From the listing below, retype exactly the line holding "Image resolution: width=562", the line holding "822x291 pixels.", and the lines between them; skip everything else.

──────────

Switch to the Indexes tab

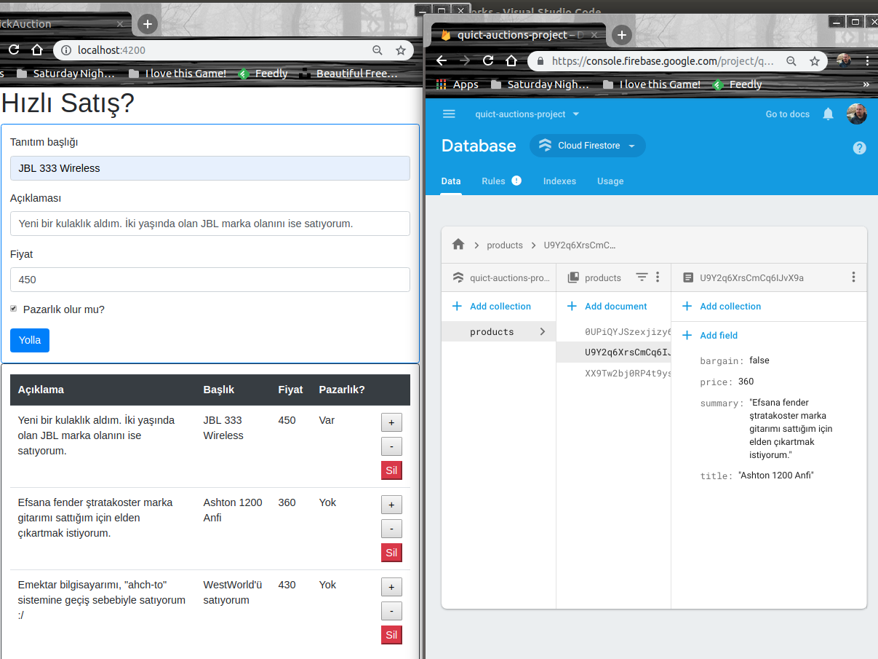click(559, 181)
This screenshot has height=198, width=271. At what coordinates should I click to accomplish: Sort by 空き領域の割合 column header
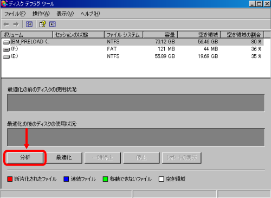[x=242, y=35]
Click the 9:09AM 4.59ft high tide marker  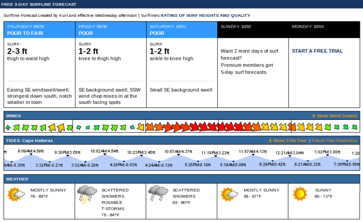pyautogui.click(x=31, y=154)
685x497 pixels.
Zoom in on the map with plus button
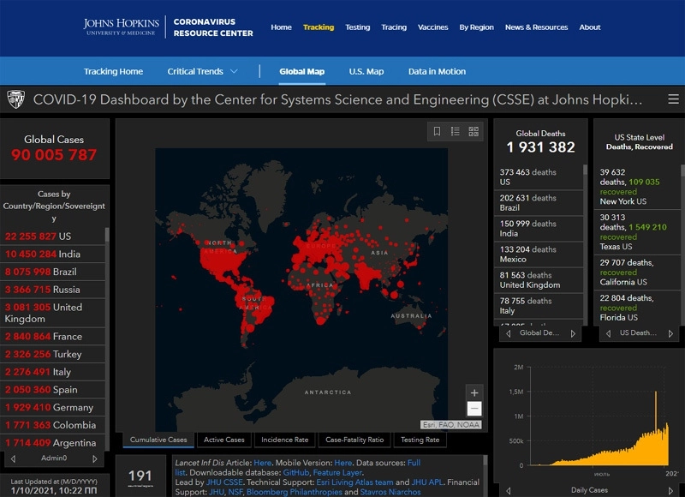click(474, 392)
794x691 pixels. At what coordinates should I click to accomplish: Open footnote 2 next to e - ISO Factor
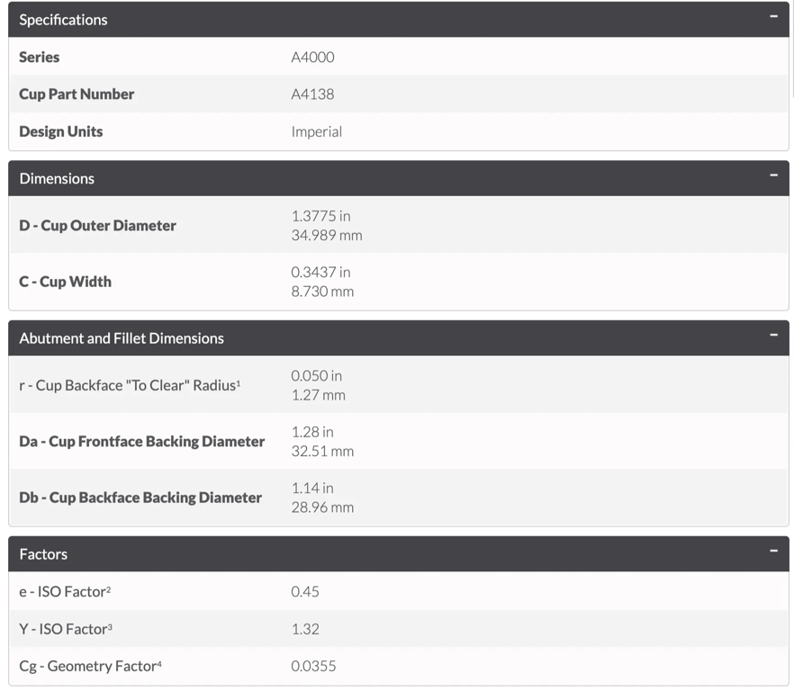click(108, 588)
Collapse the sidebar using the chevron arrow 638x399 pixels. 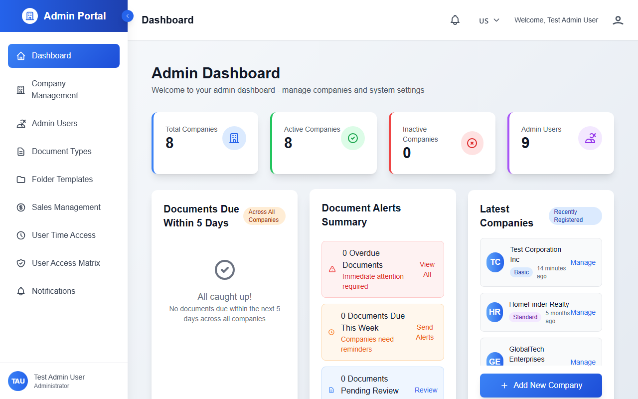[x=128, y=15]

──────────

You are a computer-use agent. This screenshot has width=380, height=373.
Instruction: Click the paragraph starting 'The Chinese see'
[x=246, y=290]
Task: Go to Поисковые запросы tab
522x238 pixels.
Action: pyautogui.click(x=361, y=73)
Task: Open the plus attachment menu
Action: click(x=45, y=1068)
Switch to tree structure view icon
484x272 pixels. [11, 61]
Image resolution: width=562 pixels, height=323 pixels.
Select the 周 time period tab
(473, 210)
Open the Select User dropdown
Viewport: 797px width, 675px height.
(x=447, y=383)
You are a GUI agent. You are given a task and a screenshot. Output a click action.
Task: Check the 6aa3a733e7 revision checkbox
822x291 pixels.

──────────

Result for this exercise ->
Image resolution: width=562 pixels, height=323 pixels.
Select the 周 time period tab
(473, 210)
Open the Select User dropdown
Viewport: 797px width, 675px height.
(x=447, y=383)
You are a GUI agent. You are given a task and a screenshot. Output a click action.
Task: Check the 6aa3a733e7 revision checkbox
822x291 pixels.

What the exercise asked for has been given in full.